I solved this problem by passing the selenium session to the Python requests library and then fetching the PDF from there. I have a longer writeup in this StackOverflow answer, but here's a quick example:

import requests
from selenium import webdriver

pdf_url = "/url/to/some/file.pdf"

# setup webdriver with options 
driver = webdriver.Firefox(..options)

# do whatever you need to do to auth/login/click/etc.

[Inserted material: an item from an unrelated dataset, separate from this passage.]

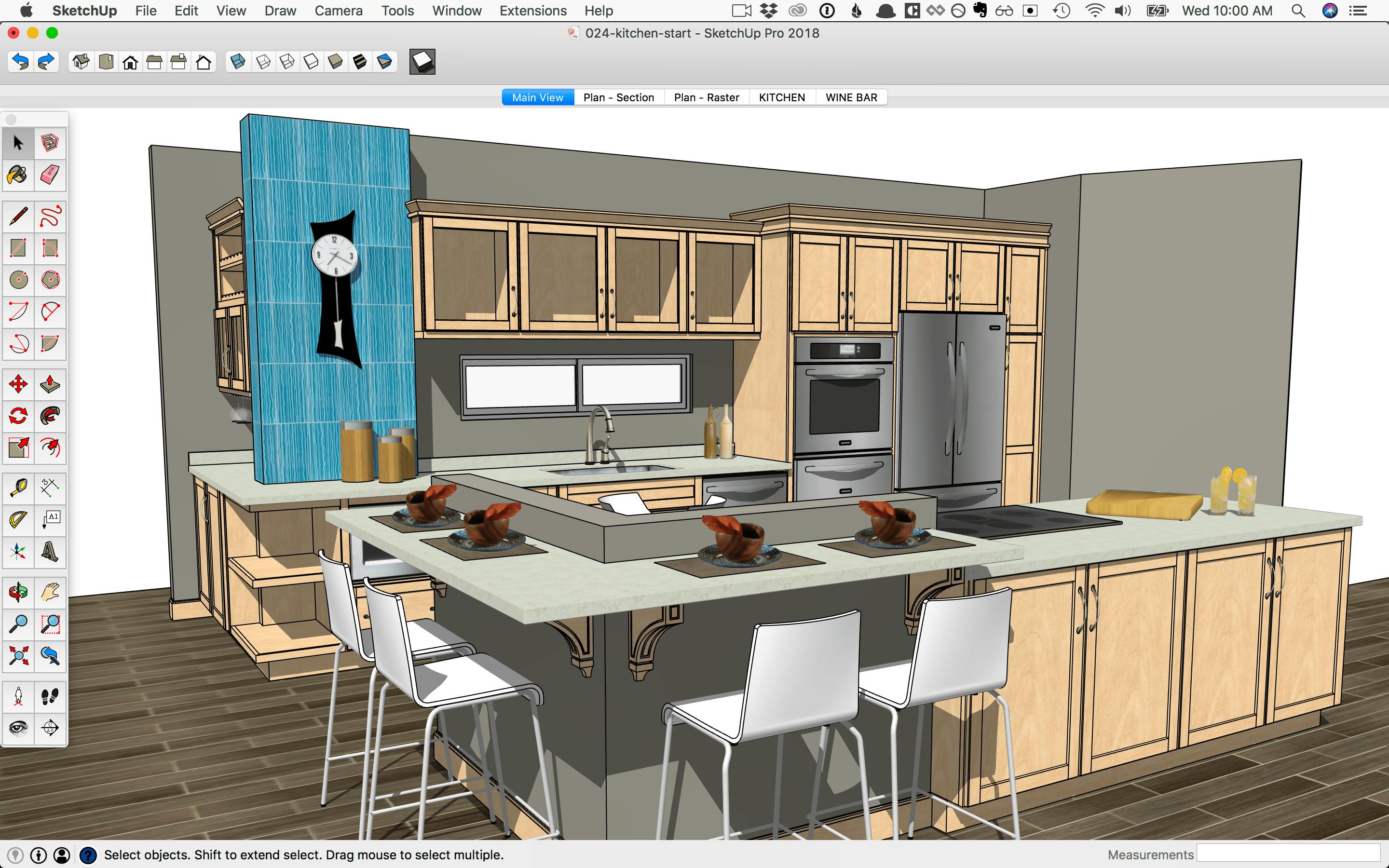
Task: Select the Move tool icon
Action: pos(17,383)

# navigate to the PDF URL in case the PDF link issues a 
# redirect because requests.session() does not persist cookies
driver.get(pdf_url)

# get the URL from Selenium 
current_pdf_url = driver.current_url

# create a requests session
session = requests.session()

# add Selenium's cookies to requests
selenium_cookies = driver.get_cookies()
for cookie in selenium_cookies:
    session.cookies.set(cookie["name"], cookie["value"])

# Note: If headers are also important, you'll need to use 
# something like seleniumwire to get the headers from Selenium 

# Finally, re-send the request with requests.session
pdf_response = session.get(current_pdf_url)

# access the bytes response from the session
pdf_bytes = pdf_response.content
aboutaaron
  • 4,869
  • 3
  • 36
  • 30
0

Do yourself a tremendous favor and just use Chrome instead of Firefox. Works like a charm and completely circumvents the pdfjs.disable browser going idle...

In my experience, different Browsers have varying pros & cons for different Selenium use cases.

from selenium.webdriver import ChromeOptions
from selenium.webdriver.chrome.options import Options

# Set options for PDF in browser to save as / print to a local file
options = ChromeOptions()
options.headless = False
options.add_experimental_option('prefs',  {
      "download.default_directory": out_path,
      "download.prompt_for_download": False,
      "download.directory_upgrade": True,
      "plugins.always_open_pdf_externally": True
      }
  )

driver = webdriver.Chrome(options=options)

# get the pdf downloaded locally, give it 15 seconds wait time
sleep(5)
driver.get(url)
print('okay, probably downloaded...')
sleep(10)
print('okay, done sleeping...')
driver.close()
Etienne Jacquot
  • 176
  • 1
  • 9